▸ **Exercise description**:
Please reproduce the rows below, changing "Sitemap" to "Site Map" and leaving everything else as it is.

▸ **Extracted entries**:

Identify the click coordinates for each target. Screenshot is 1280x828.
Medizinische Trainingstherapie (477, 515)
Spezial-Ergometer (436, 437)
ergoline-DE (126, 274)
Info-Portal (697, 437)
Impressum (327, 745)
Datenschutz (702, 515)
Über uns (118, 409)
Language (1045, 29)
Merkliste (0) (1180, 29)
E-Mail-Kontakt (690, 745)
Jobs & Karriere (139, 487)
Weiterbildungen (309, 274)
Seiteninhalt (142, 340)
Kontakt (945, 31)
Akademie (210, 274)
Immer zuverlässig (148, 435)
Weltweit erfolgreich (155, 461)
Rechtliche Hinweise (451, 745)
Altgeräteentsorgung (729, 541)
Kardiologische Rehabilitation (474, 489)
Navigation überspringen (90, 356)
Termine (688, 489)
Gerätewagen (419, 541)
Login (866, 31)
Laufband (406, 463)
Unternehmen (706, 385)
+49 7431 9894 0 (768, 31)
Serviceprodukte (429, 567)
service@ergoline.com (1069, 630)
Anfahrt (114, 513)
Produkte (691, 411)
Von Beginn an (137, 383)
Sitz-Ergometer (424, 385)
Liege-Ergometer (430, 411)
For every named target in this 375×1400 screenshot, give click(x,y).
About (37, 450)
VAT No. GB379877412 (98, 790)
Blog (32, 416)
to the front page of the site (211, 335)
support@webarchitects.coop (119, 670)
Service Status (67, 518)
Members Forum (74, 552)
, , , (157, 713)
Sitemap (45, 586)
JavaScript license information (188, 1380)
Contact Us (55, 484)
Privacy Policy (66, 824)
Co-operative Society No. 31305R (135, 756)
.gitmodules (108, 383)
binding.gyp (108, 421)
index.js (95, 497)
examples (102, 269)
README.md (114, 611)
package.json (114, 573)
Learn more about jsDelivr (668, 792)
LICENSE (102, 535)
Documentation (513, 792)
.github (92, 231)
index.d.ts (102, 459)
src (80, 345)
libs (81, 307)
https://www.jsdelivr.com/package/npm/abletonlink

▸ **Answer in full**:
Identify the click coordinates for each target. Screenshot is 1280x828.
Medizinische Trainingstherapie (477, 515)
Spezial-Ergometer (436, 437)
ergoline-DE (126, 274)
Info-Portal (697, 437)
Impressum (327, 745)
Datenschutz (702, 515)
Über uns (118, 409)
Language (1045, 29)
Merkliste (0) (1180, 29)
E-Mail-Kontakt (690, 745)
Jobs & Karriere (139, 487)
Weiterbildungen (309, 274)
Seiteninhalt (142, 340)
Kontakt (945, 31)
Akademie (210, 274)
Immer zuverlässig (148, 435)
Weltweit erfolgreich (155, 461)
Rechtliche Hinweise (451, 745)
Altgeräteentsorgung (729, 541)
Kardiologische Rehabilitation (474, 489)
Navigation überspringen (90, 356)
Termine (688, 489)
Gerätewagen (419, 541)
Login (866, 31)
Laufband (406, 463)
Unternehmen (706, 385)
+49 7431 9894 0 (768, 31)
Serviceprodukte (429, 567)
service@ergoline.com (1069, 630)
Anfahrt (114, 513)
Produkte (691, 411)
Von Beginn an (137, 383)
Sitz-Ergometer (424, 385)
Liege-Ergometer (430, 411)
For every named target in this 375×1400 screenshot, give click(x,y).
About (37, 450)
VAT No. GB379877412 (98, 790)
Blog (32, 416)
to the front page of the site (211, 335)
support@webarchitects.coop (119, 670)
Service Status (67, 518)
Members Forum (74, 552)
, , , (157, 713)
Site Map (45, 586)
JavaScript license information (188, 1380)
Contact Us (55, 484)
Privacy Policy (66, 824)
Co-operative Society No. 31305R (135, 756)
.gitmodules (108, 383)
binding.gyp (108, 421)
index.js (95, 497)
examples (102, 269)
README.md (114, 611)
package.json (114, 573)
Learn more about jsDelivr (668, 792)
LICENSE (102, 535)
Documentation (513, 792)
.github (92, 231)
index.d.ts (102, 459)
src (80, 345)
libs (81, 307)
https://www.jsdelivr.com/package/npm/abletonlink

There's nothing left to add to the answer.